Exercise goal:
Format the data from its first line through the line containing "The height and width of the screenshot is (1035, 1839).", inclusive, as a Markdown table with columns Row and Line, numbering each line and omitting blank ones.

Dataset excerpts:
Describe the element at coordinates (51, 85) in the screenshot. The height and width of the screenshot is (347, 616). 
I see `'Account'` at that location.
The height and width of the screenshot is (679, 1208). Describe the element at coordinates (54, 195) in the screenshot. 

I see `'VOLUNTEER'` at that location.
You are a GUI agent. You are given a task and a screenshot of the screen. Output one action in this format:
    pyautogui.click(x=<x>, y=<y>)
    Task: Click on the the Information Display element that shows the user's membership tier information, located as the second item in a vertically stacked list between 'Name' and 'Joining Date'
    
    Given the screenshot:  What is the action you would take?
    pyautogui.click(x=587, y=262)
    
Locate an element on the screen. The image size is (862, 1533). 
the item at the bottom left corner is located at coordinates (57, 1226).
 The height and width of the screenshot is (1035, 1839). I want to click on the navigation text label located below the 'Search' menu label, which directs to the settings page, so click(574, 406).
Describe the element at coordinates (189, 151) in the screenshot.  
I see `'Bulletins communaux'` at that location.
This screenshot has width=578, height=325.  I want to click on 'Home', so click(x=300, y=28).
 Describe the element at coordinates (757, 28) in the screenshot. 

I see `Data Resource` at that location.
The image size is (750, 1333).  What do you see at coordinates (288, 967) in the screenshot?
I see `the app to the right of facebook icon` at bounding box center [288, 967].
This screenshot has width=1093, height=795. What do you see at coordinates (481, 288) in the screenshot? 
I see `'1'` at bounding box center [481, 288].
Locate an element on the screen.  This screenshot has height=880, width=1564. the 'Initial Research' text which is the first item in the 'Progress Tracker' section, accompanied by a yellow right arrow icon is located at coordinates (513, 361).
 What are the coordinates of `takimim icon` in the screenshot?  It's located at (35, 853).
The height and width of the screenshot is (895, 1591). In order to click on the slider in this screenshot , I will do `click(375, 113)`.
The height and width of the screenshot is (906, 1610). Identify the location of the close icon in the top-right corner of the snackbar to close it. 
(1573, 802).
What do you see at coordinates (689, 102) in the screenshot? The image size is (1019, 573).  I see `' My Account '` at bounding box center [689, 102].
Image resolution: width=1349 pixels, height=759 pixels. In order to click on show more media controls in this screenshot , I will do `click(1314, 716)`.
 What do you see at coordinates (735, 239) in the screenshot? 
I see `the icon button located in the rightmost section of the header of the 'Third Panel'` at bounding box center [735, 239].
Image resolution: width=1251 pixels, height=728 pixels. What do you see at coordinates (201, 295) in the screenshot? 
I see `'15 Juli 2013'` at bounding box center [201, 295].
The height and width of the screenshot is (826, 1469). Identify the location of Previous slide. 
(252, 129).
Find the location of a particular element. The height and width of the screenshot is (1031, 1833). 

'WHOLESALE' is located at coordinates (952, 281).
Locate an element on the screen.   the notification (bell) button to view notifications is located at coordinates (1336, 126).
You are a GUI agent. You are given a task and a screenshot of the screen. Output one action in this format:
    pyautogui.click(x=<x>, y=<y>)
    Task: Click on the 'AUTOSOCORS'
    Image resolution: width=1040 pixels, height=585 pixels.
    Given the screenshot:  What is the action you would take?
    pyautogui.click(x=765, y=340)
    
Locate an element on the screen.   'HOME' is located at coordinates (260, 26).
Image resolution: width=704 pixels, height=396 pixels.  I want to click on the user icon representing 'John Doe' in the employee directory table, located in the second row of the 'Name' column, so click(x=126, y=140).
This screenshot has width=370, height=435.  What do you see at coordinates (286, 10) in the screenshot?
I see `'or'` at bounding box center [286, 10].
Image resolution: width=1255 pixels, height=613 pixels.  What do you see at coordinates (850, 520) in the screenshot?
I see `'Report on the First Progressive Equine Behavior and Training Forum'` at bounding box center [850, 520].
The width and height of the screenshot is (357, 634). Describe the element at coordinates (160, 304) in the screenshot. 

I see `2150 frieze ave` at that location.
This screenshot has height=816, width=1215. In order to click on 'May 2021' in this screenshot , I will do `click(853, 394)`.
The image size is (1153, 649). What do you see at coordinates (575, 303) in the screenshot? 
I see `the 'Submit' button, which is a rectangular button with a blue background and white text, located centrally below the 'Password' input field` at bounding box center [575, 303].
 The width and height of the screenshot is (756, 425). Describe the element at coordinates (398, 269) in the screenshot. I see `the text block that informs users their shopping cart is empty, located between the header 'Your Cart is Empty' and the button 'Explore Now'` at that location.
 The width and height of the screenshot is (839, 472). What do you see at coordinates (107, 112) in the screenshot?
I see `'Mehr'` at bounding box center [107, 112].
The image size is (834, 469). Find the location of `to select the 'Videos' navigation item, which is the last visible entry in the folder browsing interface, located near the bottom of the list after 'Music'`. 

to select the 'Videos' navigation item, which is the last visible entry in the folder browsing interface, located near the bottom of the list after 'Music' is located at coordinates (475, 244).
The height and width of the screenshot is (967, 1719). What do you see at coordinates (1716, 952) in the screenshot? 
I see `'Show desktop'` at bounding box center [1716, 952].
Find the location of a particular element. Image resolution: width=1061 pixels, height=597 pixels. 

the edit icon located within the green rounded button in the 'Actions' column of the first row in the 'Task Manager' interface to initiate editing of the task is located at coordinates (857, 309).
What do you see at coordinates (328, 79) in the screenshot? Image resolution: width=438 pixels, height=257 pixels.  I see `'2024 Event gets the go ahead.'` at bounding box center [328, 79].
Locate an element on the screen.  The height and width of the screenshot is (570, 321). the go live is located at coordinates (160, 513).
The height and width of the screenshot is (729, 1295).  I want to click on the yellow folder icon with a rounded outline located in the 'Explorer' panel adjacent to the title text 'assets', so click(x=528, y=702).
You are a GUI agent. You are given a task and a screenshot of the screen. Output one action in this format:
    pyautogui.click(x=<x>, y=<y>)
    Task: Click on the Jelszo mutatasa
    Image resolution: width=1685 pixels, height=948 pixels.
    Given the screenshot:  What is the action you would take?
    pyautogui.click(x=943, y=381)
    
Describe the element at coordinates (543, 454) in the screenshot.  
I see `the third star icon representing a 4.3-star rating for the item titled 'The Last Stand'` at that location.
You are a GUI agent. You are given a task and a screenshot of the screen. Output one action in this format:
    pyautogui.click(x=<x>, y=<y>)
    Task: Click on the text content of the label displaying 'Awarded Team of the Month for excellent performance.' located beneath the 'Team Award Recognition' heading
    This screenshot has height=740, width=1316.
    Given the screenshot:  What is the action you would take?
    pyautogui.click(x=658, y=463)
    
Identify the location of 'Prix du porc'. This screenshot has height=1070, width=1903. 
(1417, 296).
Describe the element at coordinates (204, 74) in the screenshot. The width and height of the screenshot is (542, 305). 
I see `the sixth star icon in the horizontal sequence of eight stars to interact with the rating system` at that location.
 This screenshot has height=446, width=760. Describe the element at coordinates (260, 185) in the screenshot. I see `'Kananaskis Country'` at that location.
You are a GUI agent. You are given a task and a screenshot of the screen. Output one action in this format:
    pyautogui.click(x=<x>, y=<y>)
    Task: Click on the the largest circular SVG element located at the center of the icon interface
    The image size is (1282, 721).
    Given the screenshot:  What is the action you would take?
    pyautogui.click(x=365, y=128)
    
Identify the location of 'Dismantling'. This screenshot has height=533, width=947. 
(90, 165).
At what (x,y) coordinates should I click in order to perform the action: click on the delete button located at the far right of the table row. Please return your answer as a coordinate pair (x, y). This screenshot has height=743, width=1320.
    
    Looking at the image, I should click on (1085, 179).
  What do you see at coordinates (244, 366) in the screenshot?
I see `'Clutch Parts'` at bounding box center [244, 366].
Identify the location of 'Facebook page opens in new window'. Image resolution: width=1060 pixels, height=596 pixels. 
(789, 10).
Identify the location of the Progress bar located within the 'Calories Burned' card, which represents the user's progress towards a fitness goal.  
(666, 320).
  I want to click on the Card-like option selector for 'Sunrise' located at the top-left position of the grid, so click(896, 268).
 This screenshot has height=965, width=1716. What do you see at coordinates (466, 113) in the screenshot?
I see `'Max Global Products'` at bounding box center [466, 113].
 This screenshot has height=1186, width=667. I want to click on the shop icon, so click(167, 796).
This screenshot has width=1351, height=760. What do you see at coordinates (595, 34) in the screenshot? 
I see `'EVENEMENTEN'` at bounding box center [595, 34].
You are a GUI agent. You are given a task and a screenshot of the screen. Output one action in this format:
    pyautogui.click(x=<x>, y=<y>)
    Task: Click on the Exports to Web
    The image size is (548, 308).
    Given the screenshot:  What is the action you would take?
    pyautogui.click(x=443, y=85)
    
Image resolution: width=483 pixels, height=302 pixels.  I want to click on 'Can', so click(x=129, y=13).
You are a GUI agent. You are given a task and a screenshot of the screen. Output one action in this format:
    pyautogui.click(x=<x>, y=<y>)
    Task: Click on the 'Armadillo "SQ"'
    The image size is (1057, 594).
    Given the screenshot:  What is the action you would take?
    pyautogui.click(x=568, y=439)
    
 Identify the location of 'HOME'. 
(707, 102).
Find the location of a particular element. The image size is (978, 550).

Answer to the exercise:
| Row | Line |
|---|---|
| 1 | Describe the element at coordinates (51, 85) in the screenshot. The height and width of the screenshot is (347, 616).  |
| 2 | I see `'Account'` at that location. |
| 3 | The height and width of the screenshot is (679, 1208). Describe the element at coordinates (54, 195) in the screenshot.  |
| 4 | I see `'VOLUNTEER'` at that location. |
| 5 | You are a GUI agent. You are given a task and a screenshot of the screen. Output one action in this format: |
| 6 |     pyautogui.click(x=<x>, y=<y>) |
| 7 |     Task: Click on the the Information Display element that shows the user's membership tier information, located as the second item in a vertically stacked list between 'Name' and 'Joining Date' |
| 8 |     Given the screenshot:  What is the action you would take? |
| 9 |     pyautogui.click(x=587, y=262) |
| 10 | Locate an element on the screen. The image size is (862, 1533).  |
| 11 | the item at the bottom left corner is located at coordinates (57, 1226). |
| 12 |  The height and width of the screenshot is (1035, 1839). I want to click on the navigation text label located below the 'Search' menu label, which directs to the settings page, so click(574, 406). |